UPC EETAC Bachelor's Degree in Telecommunications Systems and in Network Engineering EEL

L4.1

Lecture 2

L4.2: Arithmetic and Logic Unit (ALU)

[P2-P3-P4] Multifunctional circuits for logic and arithmetic processing

L5.1

[19 Mar]

1.11. Arithmetic Logic Unit (ALU_4bit)

1.11.1. Conceptual architecture

Arithmetic and logic unit architecture is modelled in this way, n-bit m operations can be selected using a multiplexer.

ALU conceptual architecture

1.11.2. Bitwise logic operations (AND, OR, etc.)

Logic operations 

This bitwise logic operations also introduces the concept of programmable or configurable gate.

Using an ALU and in a sequence of serialised operations, several computations can be performed with input operands.

For instance, if you have to perform an 8-bit subtraction in two's complement R = A - B , you can organise this sequence of operations, saving partial results R in memory positions  (data registers explained in next Chapter 2).

Algorithm to be solved: R = A - B = A + (-B) = A + 2C(B)

1) A = B  ; B = x (don't care) ; R = NOT(A)  (logic) --> and save partial result in Buf1

2) A  = Buf1  ;   B = 1 ;  R = A + B  (arithmetic)  --> and save result again in Buf1, so that it contains now the 2C(B)

3) A = A  ; B = Buf1 ;   R = A + B   (arithmetic)  ---> Thus R = A - B

1.11.3. Commercial standard arithmetic chips in classic technologies

The general architecture of an arithmetic and logic unit (ALU) performing several operations in parallel and then selecting only one result. However, real chips are optimised, in the same way we studied the Int_Add_Subt_8bit in previous lecture. Example classic chip: 74LS181. And this is a carry look-ahead generator 74HCT182 to which it can be combined to speed up operations. 

ALU 74HCT181

This is the internal block diagram on a microcontroller chip PIC18F4520, it contains an 8-bit ALU and also a hardware 8-bit multiplier.

PIC18F4520

Status flags bits from ALU operations results (carry, decimal carry, sign, zero and overflow) are saved in a status register and can be used for making decisions in program flows.

Status register

There are hundreds of web pages and videos over the internet on binary arithmetic circuits. And every book on the subject has several chapters on arithmetic circuits because they are computer fundamental blocks.

Dedicated processor

Dedicated processor representing the Arithmetic and Logic Unit (ALU) as the core of the datapath structure. Source: Hwang, E., Digital Logic and Microprocessor Design with VHDL, CL-Engineering, 2005.

 

Activity #1: How fast is the circuit Adder_16bit represented in this top schematic that includes some components Adder_4bit with an internal design as show in this picture? and other combinational circuits?

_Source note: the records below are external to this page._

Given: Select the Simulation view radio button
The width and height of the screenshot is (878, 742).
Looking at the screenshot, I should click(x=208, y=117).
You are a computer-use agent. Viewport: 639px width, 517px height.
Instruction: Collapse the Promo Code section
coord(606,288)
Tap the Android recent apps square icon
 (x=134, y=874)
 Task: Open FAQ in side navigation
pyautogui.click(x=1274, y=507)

Thus, discuss about the speed (mops), propagation delay time (tP), maximum frequency of operation fMAX = 1/TMIN to be applied in one of the inputs using an square wave generator, number of gate levels (NGL), and also imagine that the circuit is based in LS-TTL to find the parameter of the propagation delay of one gate (tP_1g).

 

Activity #2: Draw a circuit capable of performing four 10-bit operations including an OV flag.

1) A AND B

2) A XOR B

3) A - B, integer subtraction in 2C

4) A + B integer addition in 2C

 

Activity #3: After having completed some operations in binary to determine the circuit range and how to operate in radix-2 and two's complement, draw the plan C2 structure to invent a 6-bit selectable integer/radix-2 binary multiplier Sel_Int_mult_6bit using the component Mult_6bit represented in the figure. The Mult_6bit can be implemented using this circuit Mult_8bit that you can simulate in Proteus.

 Symbol and truth table

Calculate how fast is the circuit Sel_Int_mult_6bit (mops) that you have designed if we use classic CMOS technology to implement it?

Alternatively, how long will it take to run a complete VHDL testbench if we set Min_Pulse = 1.23 us?  Which is the minimum value for Min_Pulse if we synthesise the circuit in target Cyclone IV FPGA chip?